People don't like heat rocks on here. I don't see a problem with them as long as you have it plugged into a thermostat and the probe is touching the warm part of the 'rock'. Yes, heat mats do the same thing but heat mats cover a larger area. For what is costs I'd go for a heat mat. If you want to create a 'hot rock' you could easily find a rock from an aquatics/reptile shop and stick a spot lamp above it.


----------



## Mujician (Mar 7, 2007)

As for lighting. Most leos are used to normal lights. Only albinos are sensitive to them. Even low level lights will upset nocturnal animals. I only ever see my cave gecko when it's pitch black and it's summer!!


----------



## jacko32 (Jan 26, 2012)

Mujician said:


> As for lighting. Most leos are used to normal lights.

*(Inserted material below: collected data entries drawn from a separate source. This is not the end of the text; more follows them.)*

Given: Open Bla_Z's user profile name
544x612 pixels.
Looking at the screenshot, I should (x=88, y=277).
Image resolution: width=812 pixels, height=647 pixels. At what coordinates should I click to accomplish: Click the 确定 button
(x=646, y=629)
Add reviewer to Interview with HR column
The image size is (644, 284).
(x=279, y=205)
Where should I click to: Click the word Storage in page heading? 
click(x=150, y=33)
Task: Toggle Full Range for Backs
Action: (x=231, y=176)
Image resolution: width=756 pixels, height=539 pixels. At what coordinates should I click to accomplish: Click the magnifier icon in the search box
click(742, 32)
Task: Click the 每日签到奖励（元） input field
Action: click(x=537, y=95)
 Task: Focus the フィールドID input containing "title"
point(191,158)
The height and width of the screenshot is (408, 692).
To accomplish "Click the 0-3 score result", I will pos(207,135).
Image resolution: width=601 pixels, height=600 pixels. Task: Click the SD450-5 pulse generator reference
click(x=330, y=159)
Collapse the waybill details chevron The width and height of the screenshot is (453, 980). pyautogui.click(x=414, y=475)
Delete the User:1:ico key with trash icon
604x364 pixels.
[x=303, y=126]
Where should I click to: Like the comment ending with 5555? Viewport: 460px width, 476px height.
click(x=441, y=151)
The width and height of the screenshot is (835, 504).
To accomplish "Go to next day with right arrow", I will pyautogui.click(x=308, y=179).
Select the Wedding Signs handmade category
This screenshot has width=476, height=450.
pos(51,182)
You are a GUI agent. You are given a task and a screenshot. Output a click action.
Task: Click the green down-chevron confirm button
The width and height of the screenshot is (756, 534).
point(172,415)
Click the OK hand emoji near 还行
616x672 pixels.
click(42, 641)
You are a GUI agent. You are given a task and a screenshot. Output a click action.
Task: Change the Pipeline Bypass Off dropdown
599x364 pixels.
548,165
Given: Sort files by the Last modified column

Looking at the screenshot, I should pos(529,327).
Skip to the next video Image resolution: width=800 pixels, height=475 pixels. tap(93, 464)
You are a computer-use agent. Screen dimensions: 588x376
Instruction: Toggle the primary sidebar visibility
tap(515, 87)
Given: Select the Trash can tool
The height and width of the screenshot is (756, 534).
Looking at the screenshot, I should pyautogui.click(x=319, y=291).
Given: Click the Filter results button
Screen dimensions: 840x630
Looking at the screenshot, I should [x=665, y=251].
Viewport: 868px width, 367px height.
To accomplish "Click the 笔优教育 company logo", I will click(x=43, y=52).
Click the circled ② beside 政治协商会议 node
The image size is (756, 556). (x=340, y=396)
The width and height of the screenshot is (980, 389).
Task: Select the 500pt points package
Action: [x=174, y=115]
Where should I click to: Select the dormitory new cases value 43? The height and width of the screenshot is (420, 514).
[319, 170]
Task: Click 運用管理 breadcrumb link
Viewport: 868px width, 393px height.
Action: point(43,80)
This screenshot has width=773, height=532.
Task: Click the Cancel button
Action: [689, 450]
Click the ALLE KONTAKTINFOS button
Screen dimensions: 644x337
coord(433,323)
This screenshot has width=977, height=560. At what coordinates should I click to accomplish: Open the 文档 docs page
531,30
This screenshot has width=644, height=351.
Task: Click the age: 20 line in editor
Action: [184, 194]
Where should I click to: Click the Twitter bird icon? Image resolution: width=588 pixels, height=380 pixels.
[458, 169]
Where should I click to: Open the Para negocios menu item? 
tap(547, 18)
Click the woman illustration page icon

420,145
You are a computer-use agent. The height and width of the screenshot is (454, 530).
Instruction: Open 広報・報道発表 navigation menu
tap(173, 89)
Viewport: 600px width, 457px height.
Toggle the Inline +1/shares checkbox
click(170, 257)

Only albinos are sensitive to them. Even low level lights will upset nocturnal animals. I only ever see my cave gecko when it's pitch black and it's summer!!


do you put the heat matt under the lino ? also how would blue LED light strips be would they work ok


----------



## Mujician (Mar 7, 2007)

Yes.

They would be fine. And would disturb an albino Leo less.


----------



## BenjaminBoaz (Jan 6, 2006)

I wouldnt try splitting any viv. buy what you need for each animal that way you cant go wrong.


----------



## jacko32 (Jan 26, 2012)

is there any benefits to buying a pulse stat to run a heat matt or do i need to get a regular stat


----------



## Mujician (Mar 7, 2007)

A mat stat is good for use with just heat mats, a pulse stat is good for any non light emitting heater such as ceramic bulb, heat cable or heat mat. A dimmer stat is good for use with light emitting heat heaters such as a spot bulb and also non light emitting heaters.

A may stat will be by far the cheapest so most people opt for that if it's just for a mat


----------



## jacko32 (Jan 26, 2012)

Mujician said:


> A mat stat is good for use with just heat mats, a pulse stat is good for any non light emitting heater such as ceramic bulb, heat cable or heat mat. A dimmer stat is good for use with light emitting heat heaters such as a spot bulb and also non light emitting heaters.
> 
> A may stat will be by far the cheapest so most people opt for that if it's just for a mat


thanks thats cleared a few questions i had up

is it a good idea to get a roach hotel going or do most people just buy live food as and when required ?

where is a good place online to buy a leo from ? 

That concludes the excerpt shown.